L’art 40 comma 3 del D.L. n. 73/2021 ha previsto la possibilità di fare ricorso, agli strumenti di integrazione salariale (fruibili fino al 31 dicembre 2021) senza il pagamento di alcun contributo addizionale.
La disposizione, ricollegandosi alle previsioni temporali del decreto sostegni, non prevede la proroga del blocco dei licenziamenti ma, al tempo stesso, pone il divieto per i datori che presentino la domanda di integrazione salariale di attuare le procedure di licenziamento prima del 31 dicembre 2021.

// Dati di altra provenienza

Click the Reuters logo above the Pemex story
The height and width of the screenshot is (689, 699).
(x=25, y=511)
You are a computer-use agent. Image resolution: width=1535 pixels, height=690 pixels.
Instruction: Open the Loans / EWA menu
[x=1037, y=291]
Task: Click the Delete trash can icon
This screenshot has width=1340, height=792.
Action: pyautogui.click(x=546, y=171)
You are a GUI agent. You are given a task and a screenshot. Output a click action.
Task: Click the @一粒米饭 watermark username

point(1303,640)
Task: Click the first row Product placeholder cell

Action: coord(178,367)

Il successivo comma 4, infatti, affianca al godimento dell’ammortizzatore sociale la preclusione all’avvio di procedure di riduzione di personale e la ripresa di quelle pendenti avviate successivamente al 23 febbraio 2020. Per lo stesso periodo viene dunque estesa la portata del divieto di licenziamenti per giustificato motivo oggettivo salve le seguenti deroghe al divieto di licenziamenti se motivati da:
o cessazione definitiva dell’attività dell’impresa o cessazione definitiva dell’attività di impresa conseguente alla messa in liquidazione della società senza continuazione, anche parziale, dell’attività;
o accordo collettivo aziendale con le organizzazioni sindacali maggiormente rappresentative a livello nazionale di incentivo alla risoluzione del rapporto di lavoro di quei lavoratori che aderiscano a tale accordo;
o fallimento senza esercizio provvisorio dell’attività ovvero nel caso di cessazione dell’attività.

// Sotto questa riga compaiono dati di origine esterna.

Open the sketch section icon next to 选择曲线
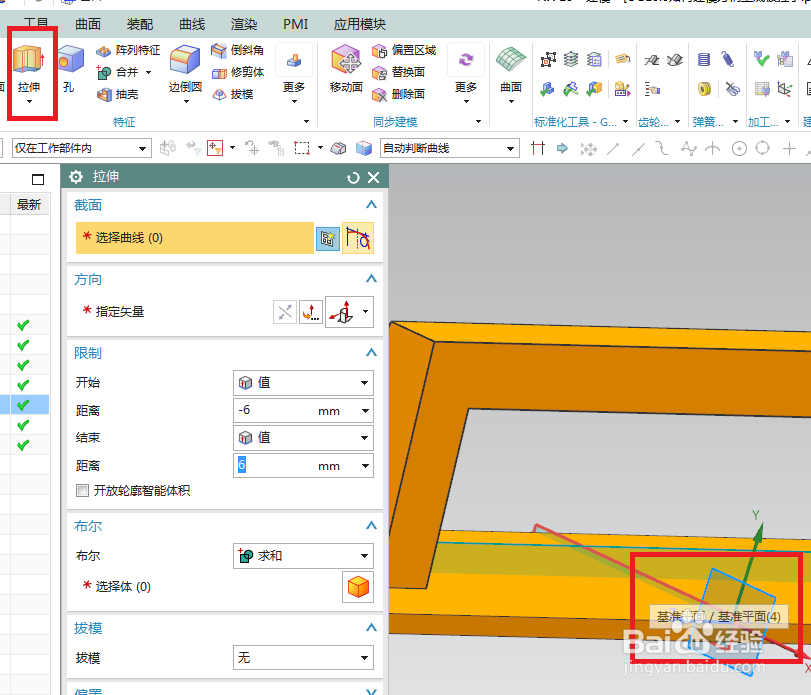This screenshot has height=695, width=811. [x=327, y=238]
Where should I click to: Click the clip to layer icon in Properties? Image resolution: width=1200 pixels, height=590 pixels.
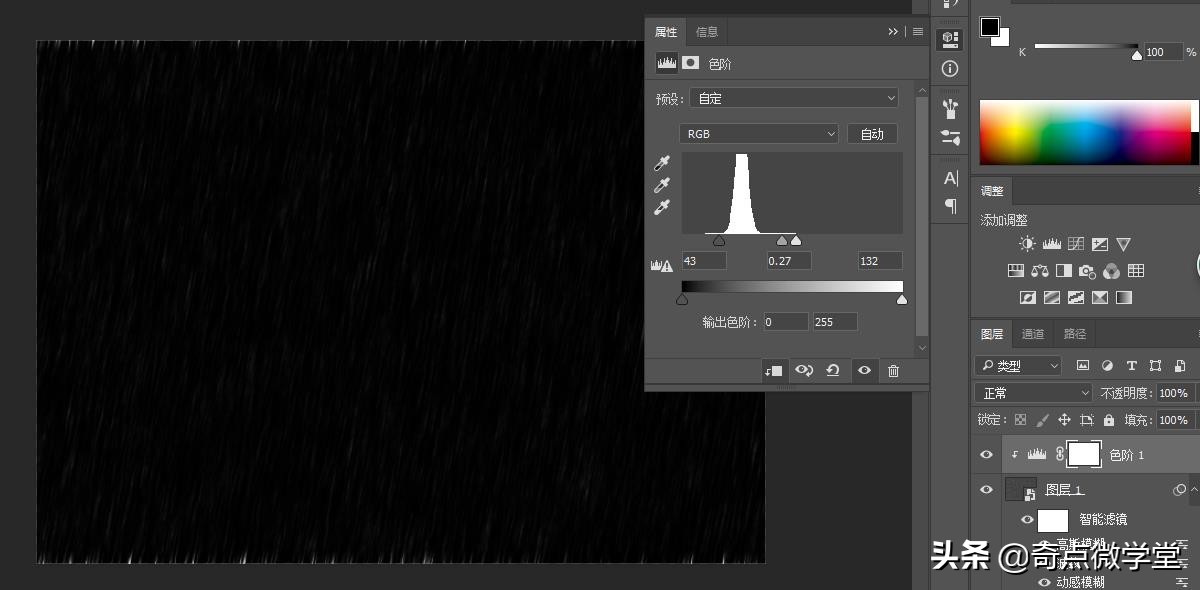773,370
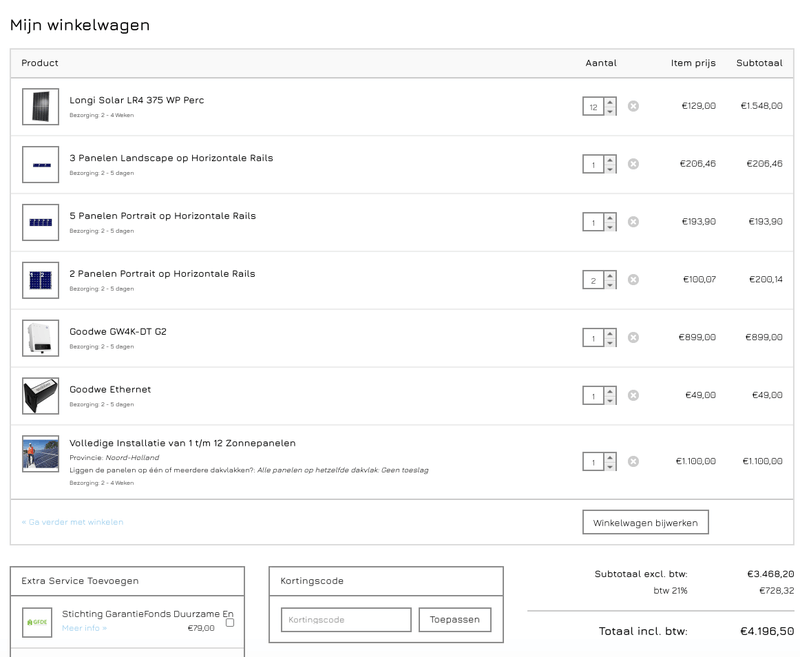Click Longi Solar LR4 375 WP Perc title
This screenshot has width=800, height=657.
(x=136, y=100)
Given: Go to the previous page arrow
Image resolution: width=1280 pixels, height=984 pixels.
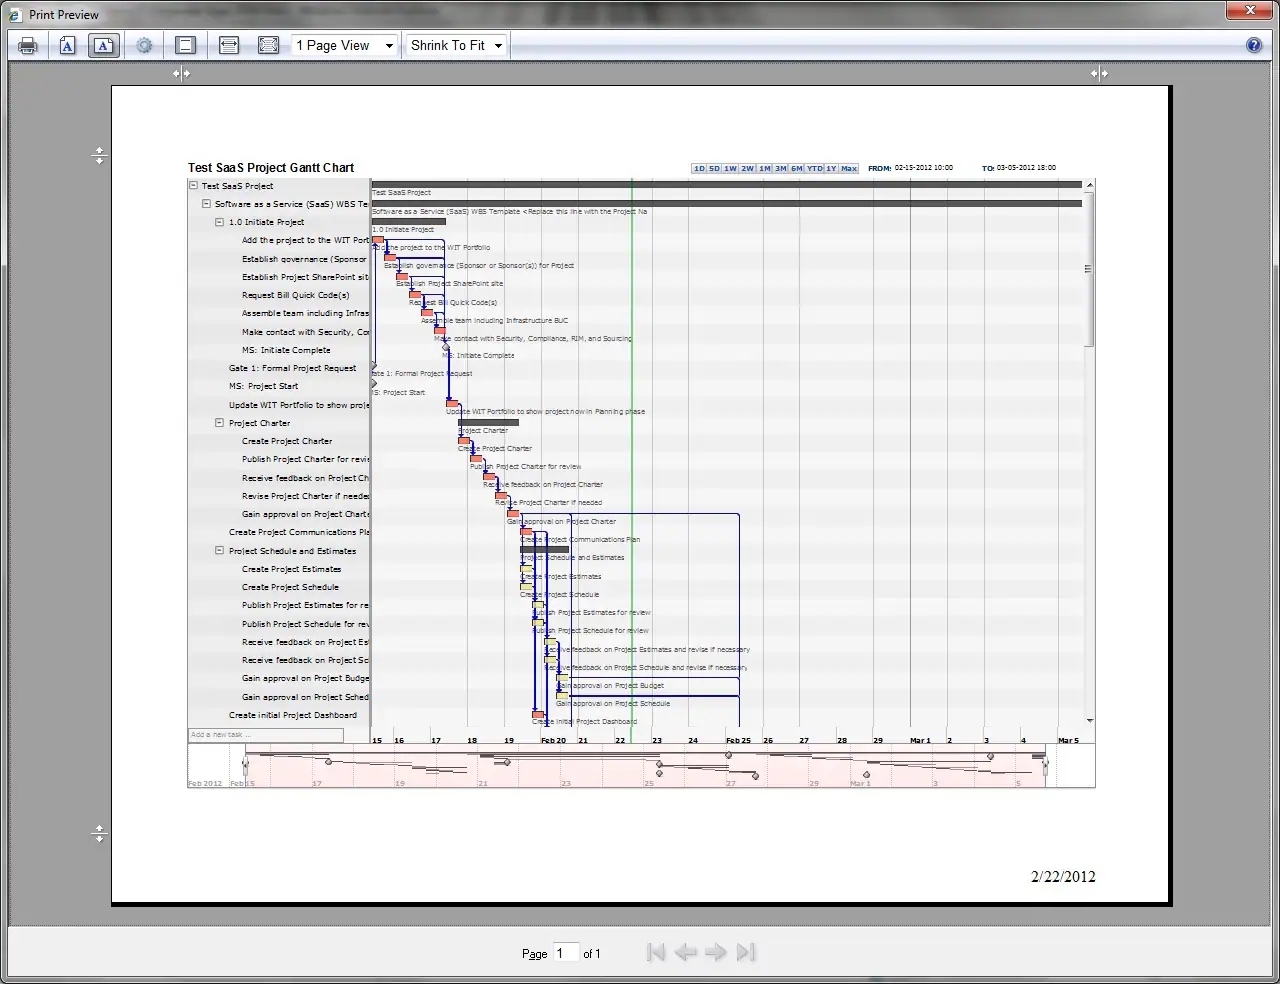Looking at the screenshot, I should [x=685, y=952].

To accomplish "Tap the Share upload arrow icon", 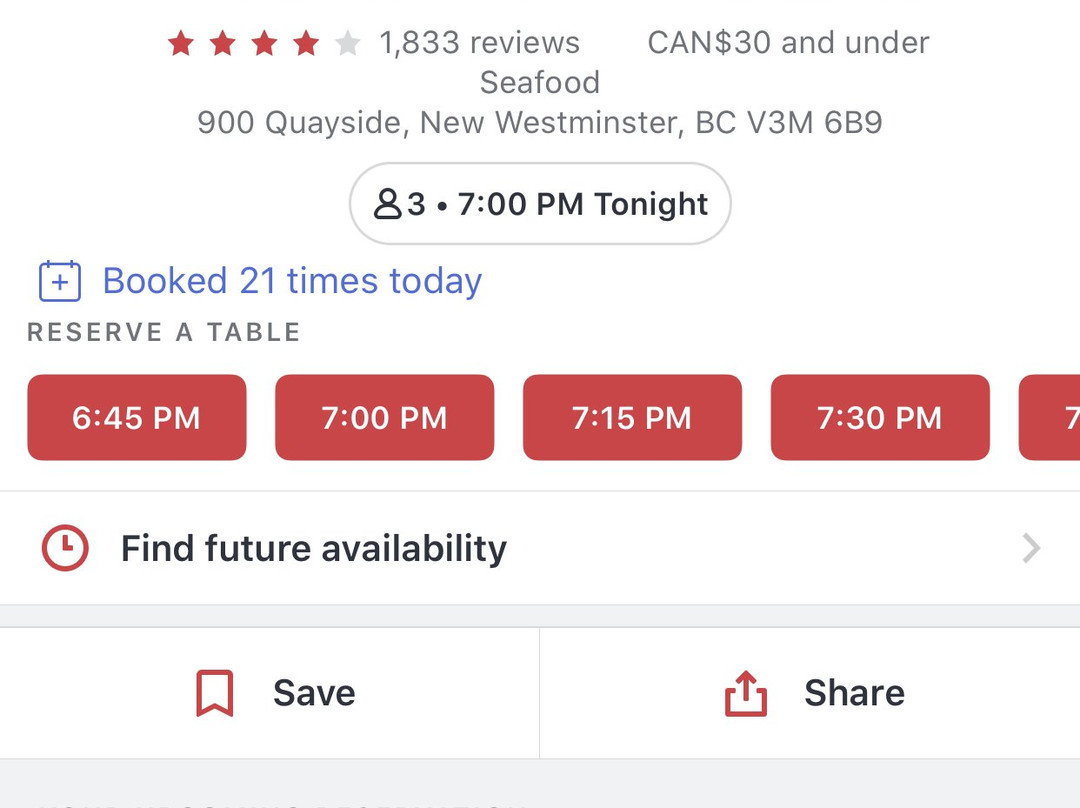I will click(x=746, y=693).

Tali deroghe si affiancano ai seguenti ed ulteriori casi in cui il licenziamento è consentito, tra i quali si ricordano i licenziamenti:
o per giusta causa o giustificato motivo soggettivo (basati, ad es. su motivi disciplinari);
o in caso di cambio di appalto con riassunzione (il lavoratore dipendente dell’appaltatore uscente può essere licenziato a condizione che, contestualmente, venga assunto dall’appaltatore subentrante)
o per superamento del periodo di comporto;
o entro il termine del periodo di prova;
o per raggiunti limiti di età ai fini della fruizione della pensione di vecchiaia;
o dei dirigenti e dei lavoratori domestici;
o interruzione dell’apprendistato al termine del periodo formativo;
o interruzione del rapporto con l’ex socio di una cooperativa di produzione e lavoro (in caso di precedente risoluzione del rapporto associativo).